By: Casey Gager
July 30, 2020
How To Learn Network Operational Management
By: Casey Gager
July 30, 2020
Cybersecurity is a diverse and growing field. There are many paths a professional may take to becoming a cybersecurity expert. Also, there are distinct practice areas within the world of cybersecurity. One person may be an expert in technical aspects of cybersecurity, while another person's specialty may focus on compliance. Regardless of the cybersecurity professional's role, understanding how information technology departments and overall business operations are essential to the cybersecurity program's success.
Enterprises combine the roles of the security operations center (SOC) and network operations center (NOC). As technology advances, and enterprises look to improve their resource use, the trend of combining the SOC with the NOC will increase in popularity. Software-defined networking, virtualization, and cloud technologies push the lines between NOC and SOC's responsibility. Once it was the sole responsibility of the NOC to monitor, configure, and maintain the network infrastructure, changes to how technology is managed have demonstrated the need for SOC analysts to have access to consoles traditionally reserved for NOC personnel. Conversely, NOC personnel are increasingly accessing and managing applications and consoles typically reserved for personnel in a security-focused role.
What if you are a person looking to enter the cybersecurity field, or a seasoned compliance officer with a background in a cybersecurity domain less technical than a cybersecurity engineer, network administrator, or SOC analyst? Wouldn't it help you accomplish tasks assigned to your role if you were conversant in the role of network operations? If you want to become more conversant in network management, you are in luck. Cybrary recently released a new course titled "Network Operational Management".
After a section containing an overview of the responsibilities of a network operations team, the course continues with sections on two important topics: network monitoring and network maintenance. Both monitoring and maintenance are important to the functioning of enterprise infrastructure. Network monitoring tools may also be used by the organization to enhance the security capabilities of an organization. The collection of log data and other information from network devices provides a centralized method for determining the current status of a network. Still, the log data may also be correlated to detect and respond to security events and incidents. Network monitoring and maintenance are key to a healthy infrastructure and supply proper service delivery to the organization. Network monitoring can provide security teams with insight into potential blind spots in enterprise networks. Network maintenance such as patching and standardization are key foundational elements of an information security program. Without proper network monitoring and maintenance, an entire organization can cease to function or exist.
The network monitoring section of the course provides a great discussion of network monitoring tools. These tools provide a centralized method of collecting, correlating, and making sense of the data collected from various devices. This section also includes an introduction to several methods of collecting data from networked devices. The instructor does a good job explaining three collection methods: Simple Network Management Protocol (SNMP), Syslog, and Netflow. All three methods are used by personnel in NOC and SOC environments to collect data about the status, events, and traffic occurring on a network. To further the discussion, the instructor includes a hands-on walkthrough of a basic configuration of each collection method. These walkthroughs not only assist the student in applying their knowledge but also reinforce the best practices for implementing the collection methods.
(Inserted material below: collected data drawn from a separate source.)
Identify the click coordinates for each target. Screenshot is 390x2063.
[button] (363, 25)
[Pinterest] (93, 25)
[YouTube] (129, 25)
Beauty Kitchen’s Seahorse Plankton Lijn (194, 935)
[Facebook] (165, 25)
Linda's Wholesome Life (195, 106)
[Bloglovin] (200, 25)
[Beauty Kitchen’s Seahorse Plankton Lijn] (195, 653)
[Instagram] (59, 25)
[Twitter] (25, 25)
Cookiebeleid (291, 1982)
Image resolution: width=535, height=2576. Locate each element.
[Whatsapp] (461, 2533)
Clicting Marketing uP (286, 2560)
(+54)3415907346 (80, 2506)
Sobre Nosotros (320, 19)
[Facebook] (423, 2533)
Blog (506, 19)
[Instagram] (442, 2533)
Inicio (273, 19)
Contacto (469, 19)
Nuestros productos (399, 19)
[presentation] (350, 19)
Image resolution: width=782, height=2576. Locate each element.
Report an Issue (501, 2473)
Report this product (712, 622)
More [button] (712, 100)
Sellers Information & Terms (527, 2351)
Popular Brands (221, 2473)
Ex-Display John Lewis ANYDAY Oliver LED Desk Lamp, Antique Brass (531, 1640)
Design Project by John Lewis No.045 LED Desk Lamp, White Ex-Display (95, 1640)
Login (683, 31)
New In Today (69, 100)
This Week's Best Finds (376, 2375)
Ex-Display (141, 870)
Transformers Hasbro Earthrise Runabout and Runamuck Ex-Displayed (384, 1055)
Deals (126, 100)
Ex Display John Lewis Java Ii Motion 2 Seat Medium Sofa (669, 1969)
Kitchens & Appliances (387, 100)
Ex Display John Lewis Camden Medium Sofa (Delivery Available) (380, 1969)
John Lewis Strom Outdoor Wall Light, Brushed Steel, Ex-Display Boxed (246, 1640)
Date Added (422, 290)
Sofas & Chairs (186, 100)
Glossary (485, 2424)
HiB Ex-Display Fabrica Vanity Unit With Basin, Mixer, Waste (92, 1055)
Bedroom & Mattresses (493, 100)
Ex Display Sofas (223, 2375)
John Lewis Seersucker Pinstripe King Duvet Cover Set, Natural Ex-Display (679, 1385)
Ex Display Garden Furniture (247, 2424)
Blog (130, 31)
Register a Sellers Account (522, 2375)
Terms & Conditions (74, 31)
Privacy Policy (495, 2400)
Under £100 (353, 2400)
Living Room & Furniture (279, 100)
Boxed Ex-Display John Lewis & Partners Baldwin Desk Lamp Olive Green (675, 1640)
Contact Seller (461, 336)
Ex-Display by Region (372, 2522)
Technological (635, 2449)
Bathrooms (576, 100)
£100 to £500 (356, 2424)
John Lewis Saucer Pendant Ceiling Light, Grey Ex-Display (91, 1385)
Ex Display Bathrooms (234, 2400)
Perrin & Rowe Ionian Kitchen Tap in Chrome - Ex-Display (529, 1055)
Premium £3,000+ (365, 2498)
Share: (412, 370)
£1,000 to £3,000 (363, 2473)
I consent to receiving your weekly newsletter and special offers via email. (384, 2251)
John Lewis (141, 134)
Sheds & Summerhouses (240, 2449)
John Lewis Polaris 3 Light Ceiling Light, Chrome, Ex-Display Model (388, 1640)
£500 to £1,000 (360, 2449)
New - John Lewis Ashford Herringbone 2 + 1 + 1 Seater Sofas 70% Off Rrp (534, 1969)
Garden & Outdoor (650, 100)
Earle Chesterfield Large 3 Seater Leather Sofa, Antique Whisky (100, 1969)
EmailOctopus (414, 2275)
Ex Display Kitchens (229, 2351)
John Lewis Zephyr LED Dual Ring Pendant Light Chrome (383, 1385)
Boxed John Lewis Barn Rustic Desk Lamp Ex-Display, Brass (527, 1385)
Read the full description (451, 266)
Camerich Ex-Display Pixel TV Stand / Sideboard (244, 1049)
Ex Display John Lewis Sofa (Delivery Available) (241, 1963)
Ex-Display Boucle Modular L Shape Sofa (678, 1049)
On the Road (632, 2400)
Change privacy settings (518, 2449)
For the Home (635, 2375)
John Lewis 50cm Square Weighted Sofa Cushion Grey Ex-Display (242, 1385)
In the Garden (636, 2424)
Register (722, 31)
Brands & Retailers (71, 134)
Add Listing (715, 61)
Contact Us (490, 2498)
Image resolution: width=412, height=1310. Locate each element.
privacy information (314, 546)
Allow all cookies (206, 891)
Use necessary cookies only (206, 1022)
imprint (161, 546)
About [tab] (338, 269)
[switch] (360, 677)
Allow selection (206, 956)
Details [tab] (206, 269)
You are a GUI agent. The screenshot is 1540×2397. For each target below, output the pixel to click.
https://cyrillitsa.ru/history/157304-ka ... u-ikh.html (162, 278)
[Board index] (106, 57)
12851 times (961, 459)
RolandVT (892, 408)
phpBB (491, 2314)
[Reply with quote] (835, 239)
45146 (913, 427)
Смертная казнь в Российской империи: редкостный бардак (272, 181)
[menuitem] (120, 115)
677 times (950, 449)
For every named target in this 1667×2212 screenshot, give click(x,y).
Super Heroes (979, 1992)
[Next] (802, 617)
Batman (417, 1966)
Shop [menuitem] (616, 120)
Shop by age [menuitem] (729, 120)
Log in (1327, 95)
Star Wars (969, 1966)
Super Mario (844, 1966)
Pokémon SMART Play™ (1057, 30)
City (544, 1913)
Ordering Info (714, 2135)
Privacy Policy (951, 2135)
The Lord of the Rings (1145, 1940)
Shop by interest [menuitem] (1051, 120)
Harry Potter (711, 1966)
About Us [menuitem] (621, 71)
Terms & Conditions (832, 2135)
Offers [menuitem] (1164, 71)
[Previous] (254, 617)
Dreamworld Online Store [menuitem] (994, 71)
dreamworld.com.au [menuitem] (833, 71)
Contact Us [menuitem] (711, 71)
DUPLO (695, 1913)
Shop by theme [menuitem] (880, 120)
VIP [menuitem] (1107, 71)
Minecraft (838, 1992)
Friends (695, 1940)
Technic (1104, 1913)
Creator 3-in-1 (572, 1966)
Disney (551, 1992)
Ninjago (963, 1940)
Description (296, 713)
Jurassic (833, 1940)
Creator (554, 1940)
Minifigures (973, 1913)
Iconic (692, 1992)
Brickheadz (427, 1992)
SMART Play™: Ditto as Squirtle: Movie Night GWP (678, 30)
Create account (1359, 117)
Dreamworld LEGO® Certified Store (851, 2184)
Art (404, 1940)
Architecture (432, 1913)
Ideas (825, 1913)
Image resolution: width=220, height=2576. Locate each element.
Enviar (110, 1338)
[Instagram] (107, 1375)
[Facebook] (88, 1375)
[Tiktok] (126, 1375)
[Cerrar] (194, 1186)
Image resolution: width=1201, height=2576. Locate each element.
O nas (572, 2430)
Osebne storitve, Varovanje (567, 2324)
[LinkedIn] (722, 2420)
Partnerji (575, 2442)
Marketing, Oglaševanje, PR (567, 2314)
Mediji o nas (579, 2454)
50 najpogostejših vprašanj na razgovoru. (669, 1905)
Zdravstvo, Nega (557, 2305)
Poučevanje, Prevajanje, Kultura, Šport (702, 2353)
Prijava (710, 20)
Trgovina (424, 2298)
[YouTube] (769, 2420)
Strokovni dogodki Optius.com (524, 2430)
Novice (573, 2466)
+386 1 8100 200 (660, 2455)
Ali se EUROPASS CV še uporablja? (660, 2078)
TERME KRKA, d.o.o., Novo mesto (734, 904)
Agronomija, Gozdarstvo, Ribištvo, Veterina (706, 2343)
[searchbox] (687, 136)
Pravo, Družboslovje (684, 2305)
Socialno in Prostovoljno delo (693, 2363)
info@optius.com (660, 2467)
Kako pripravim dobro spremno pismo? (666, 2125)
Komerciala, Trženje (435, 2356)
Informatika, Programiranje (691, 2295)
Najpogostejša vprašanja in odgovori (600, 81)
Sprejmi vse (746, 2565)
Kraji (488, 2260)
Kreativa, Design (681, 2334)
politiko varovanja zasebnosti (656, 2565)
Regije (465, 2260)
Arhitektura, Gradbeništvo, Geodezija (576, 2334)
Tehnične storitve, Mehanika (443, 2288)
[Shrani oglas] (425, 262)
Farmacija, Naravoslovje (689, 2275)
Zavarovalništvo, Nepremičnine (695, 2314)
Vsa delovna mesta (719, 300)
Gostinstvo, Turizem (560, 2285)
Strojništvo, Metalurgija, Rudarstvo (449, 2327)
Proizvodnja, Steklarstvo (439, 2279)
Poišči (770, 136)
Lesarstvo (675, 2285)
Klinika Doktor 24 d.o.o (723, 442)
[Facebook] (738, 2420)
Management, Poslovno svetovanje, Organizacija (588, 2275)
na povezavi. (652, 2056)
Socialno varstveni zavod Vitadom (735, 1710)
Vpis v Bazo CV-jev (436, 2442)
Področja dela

The course ends with a section on network maintenance. In this section, the instructor discusses common remote-access methods for supporting a network. Enterprise networks may be geographically dispersed and have a vast number of devices. Having secure methods by which to administer devices from a remote location is important to ensure the proper function of an enterprise network. The instructor also includes walkthroughs of example configurations of these remote access tools. These walkthroughs are concise, and further, the content taught in the lessons. The end of the course is a detailed wrap-up, including a discussion on network management best practices.
If you are looking for a short course covering network management basics, this course is certainly worth a watch. Even seasoned cybersecurity or technology professionals may learn something new about best practices and methods related to network management. After you complete this course, you can move on to one of Cybrary's other courses related to network management, cybersecurity, or other technology topics covered in their large catalog of courses. Regardless of your level of knowledge or experience, there are always things you can learn.